Cento anni fà delitto a Posillipo
di Nino Marazzita

Filippo Cifariello,
scultore di buona fama,
uccide la moglie
la canzonettista Maria
Brown, in una pensione
di Napoli. L’avvocato
Nino Marazzita analizza
i fatti che portarono
al delitto ripercorrendo
la storia del processo


All’alba del 10 agosto 1908 in una camera della pensione Mascotte, a Posillipo, lo scultore Filippo Cifariello uccide con cinque colpi di rivoltella la propria moglie Maria Brown. Il fatto desta vivissima impressione soprattutto per la fama di cui gode l’artista.
Ne segue un processo denso di colpi di scena: che mette a nudo la complessa personalità dell’imputato, il suo profondo tormento. Un processo il cui contenuto umano non può non turbare; che induce a meditare, a riflettere, a comprendere.
L’infanzia che il Cifariello visse fu piena di privazioni e di sofferenze e le sue conseguenze non lo abbandonarono mai. Particolarmente precoce fu lo sviluppo psichico di Filippo - così come accertato dalla perizia medico-legale allegata agli atti processuali - che sin dai primi anni di vita rivelò una fantasia spesso un po’ esaltata, una funzione ed una sentimentalità sessuale sproporzionata all’età, una grande predisposizione nell’arte di modellare le figure.
Nacque a Bari, ma ben presto il padre decise di trasferire a Napoli tutta la famiglia a causa di uno scandalo provocato da una fuga della cognata, ed è a Napoli che trascorre la sua prima giovinezza. Già a venti anni era molto conosciuto nell’ambiente artistico partenopeo dove si era imposto con la sua febbrile ed instancabile attività, con i suoi polemici attacchi ai colleghi meno benevoli nei giudizi sulla sua produzione artistica, col suo temperamento passionale ed esuberante.
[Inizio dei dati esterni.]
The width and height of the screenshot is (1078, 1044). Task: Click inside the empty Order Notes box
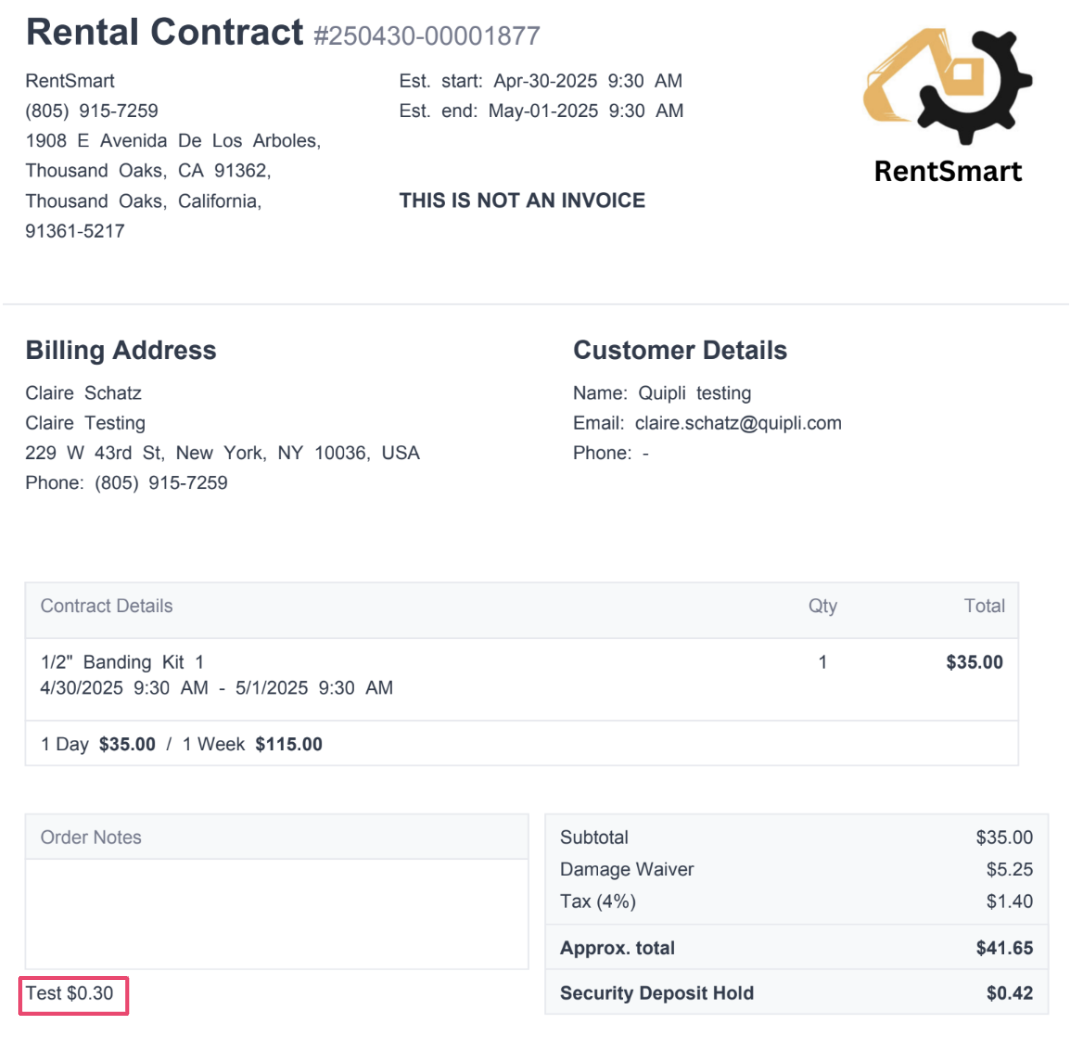pos(276,914)
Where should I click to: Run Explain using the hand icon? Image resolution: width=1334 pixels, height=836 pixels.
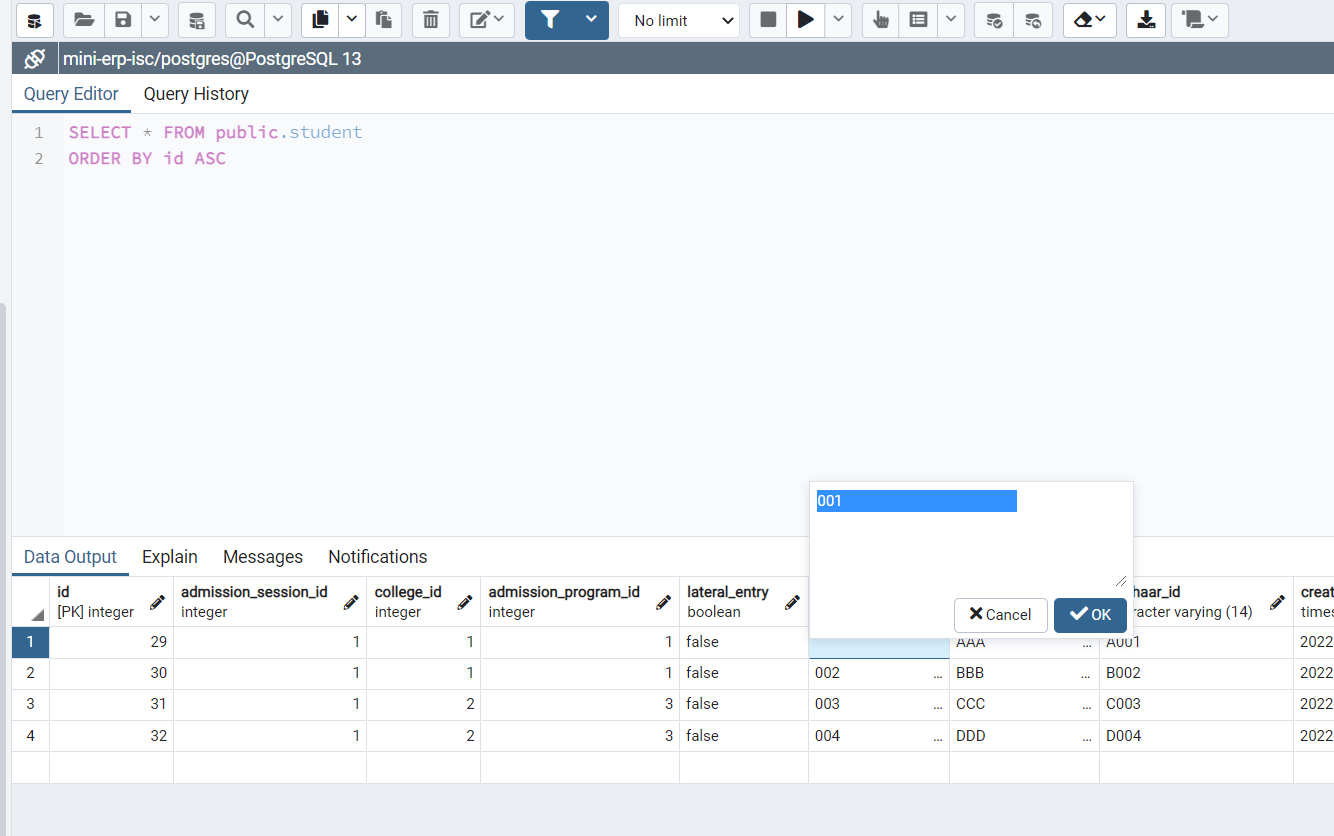[x=881, y=20]
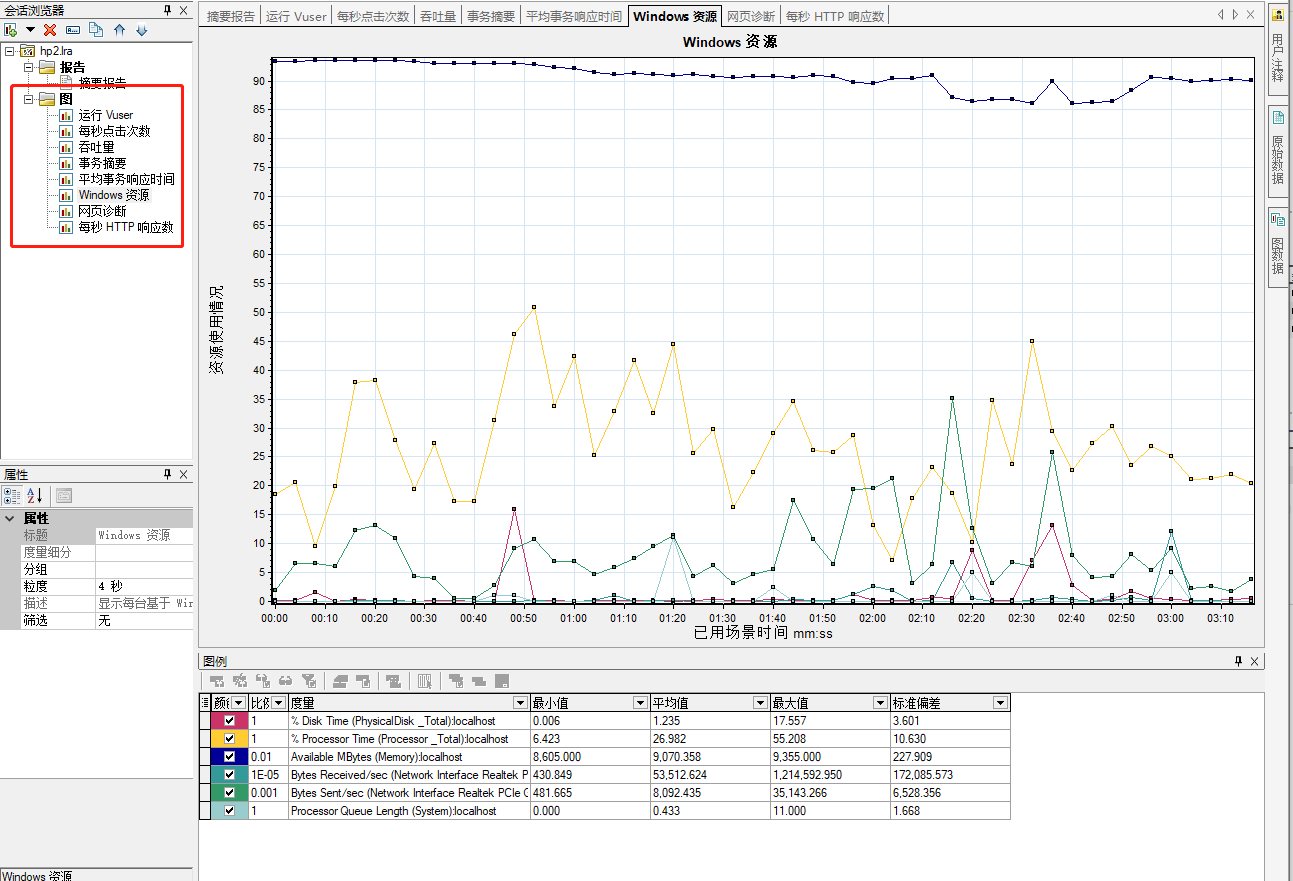The height and width of the screenshot is (881, 1293).
Task: Sort properties alphabetically with A-Z icon
Action: (x=34, y=495)
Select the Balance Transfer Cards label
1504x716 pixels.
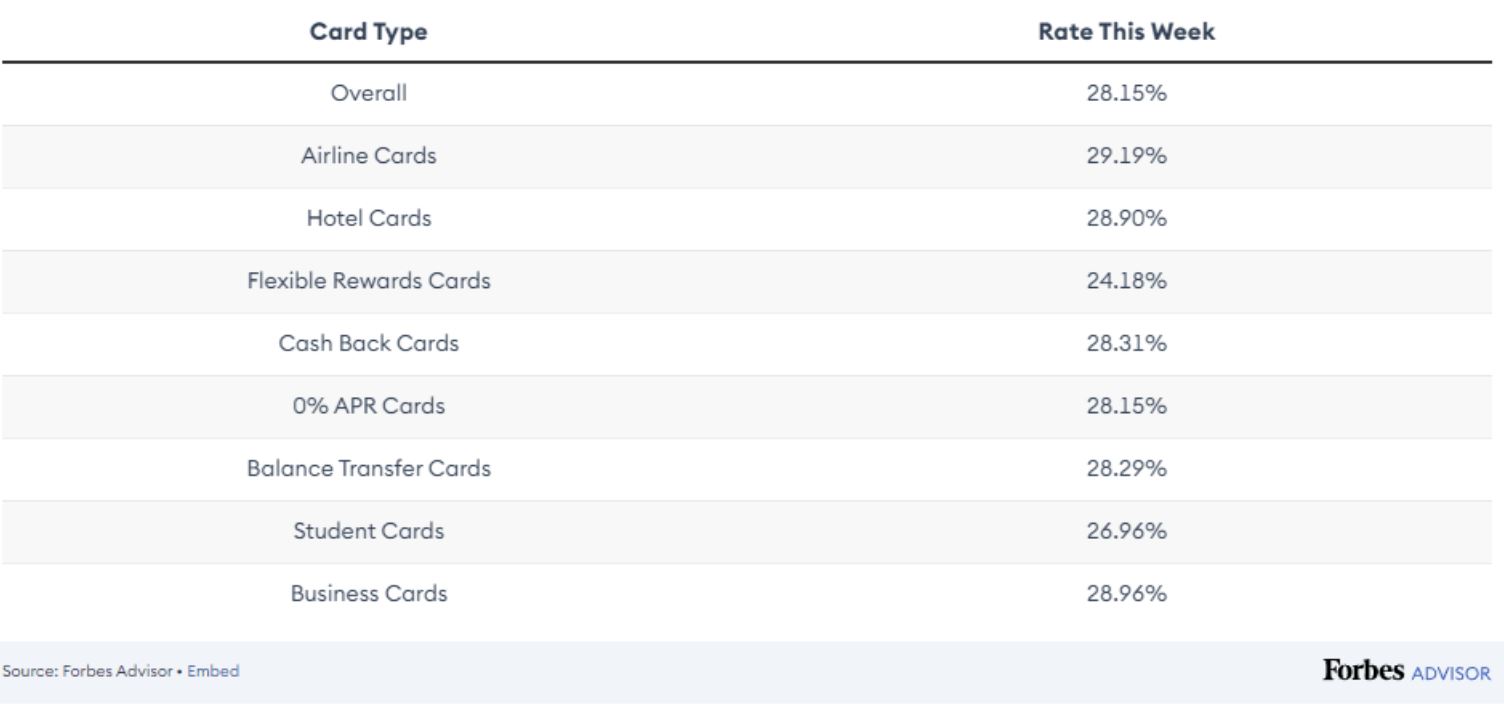(368, 468)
Ma le sue mire andavano al di là dei confini della provincia e presto riuscì ad estendere la sua fama con una “Esposizione Cifariello” che organizzò in Roma e che mise in agitazione i circoli culturali della Capitale. Decise quindi di abbandonare definitivamente Napoli per Roma, presentandosi con lettera commendatizia al principe Odescalchi che, conoscendolo, cominciò ad apprezzarne il valore tanto da offrirgli ospitalità nel suo palazzo.
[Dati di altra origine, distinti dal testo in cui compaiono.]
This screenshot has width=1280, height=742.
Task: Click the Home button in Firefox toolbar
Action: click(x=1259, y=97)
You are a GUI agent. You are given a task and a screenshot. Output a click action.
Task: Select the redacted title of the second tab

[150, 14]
Dopo qualche mese lo scultore si iscrisse al “Circolo Artistico” dove non esitò a dichiarare apertamente guerra a coloro che contribuivano a mantenere posizioni retrograde e restie ad ogni costruttiva innovazione, propagandando le sue idee di avanguardia vibranti di entusiasmo giovanile; riuscì ad avere un così folto numero di ammiratori e sostenitori da costringere ben presto il presidente del Circolo a rassegnare le dimissioni. Ottenne insomma il successo e la notorietà in misura veramente notevole, e col successo e la notorietà venne pure una certa agiatezza che, se non gli offriva certo una sicurezza per il futuro, cominciava almeno a riscattarlo dalla miseria dell’infanzia.
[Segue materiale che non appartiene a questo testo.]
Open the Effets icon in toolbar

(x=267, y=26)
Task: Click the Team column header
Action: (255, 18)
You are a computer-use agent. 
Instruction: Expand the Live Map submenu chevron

E’ nel 1890 che conosce Maria Brown, una canzonettista meglio nota col nome di Bianche De Mercy, ed è da questo momento che inizia la fase più drammatica della sua vita che lo tormenterà fino allo spasimo e lo farà diventare omicida.
“La conobbi al Teatro del Varietà di Roma, vestiva di rosso con trine nere... ed era bellissima”, dirà egli stesso nell’interrogatorio durante il processo in Corte di Assise a Campobasso nel settembre 1908. “La invitai poi nel mio studio e mi apparve con un’aria così ingenua, una tale ansia di sapere ed un tale fascino d’ingegno che ne rimasi profondamente colpito. Anche la figura della madre, che l’accompagnava, una figura nobile e dignitosa, dall’aspetto venerando, contribuì a mostrami la fanciulla sotto altra luce che non quella dei lumi della ribalda. In seguito, frequentandola, mi accorsi che avava una passione naturale, istintiva, per l’arte. Le proposi di posare per una piccola statua. Ella accettò e cominciò a posare. Ma io non potevo ritrarla: ero turbato dal suo fascino, che agiva su di me prepotentemente. Dovetti abbandonare il lavoro: mi mancava la forza di proseguire. Le visite della signorina, che cominciava a venire sola allo studio, mi fecero abbandonare tutte le occupazioni. La signorina De Mercy veniva sempre nel mio studio e lo riempiva di fiori...”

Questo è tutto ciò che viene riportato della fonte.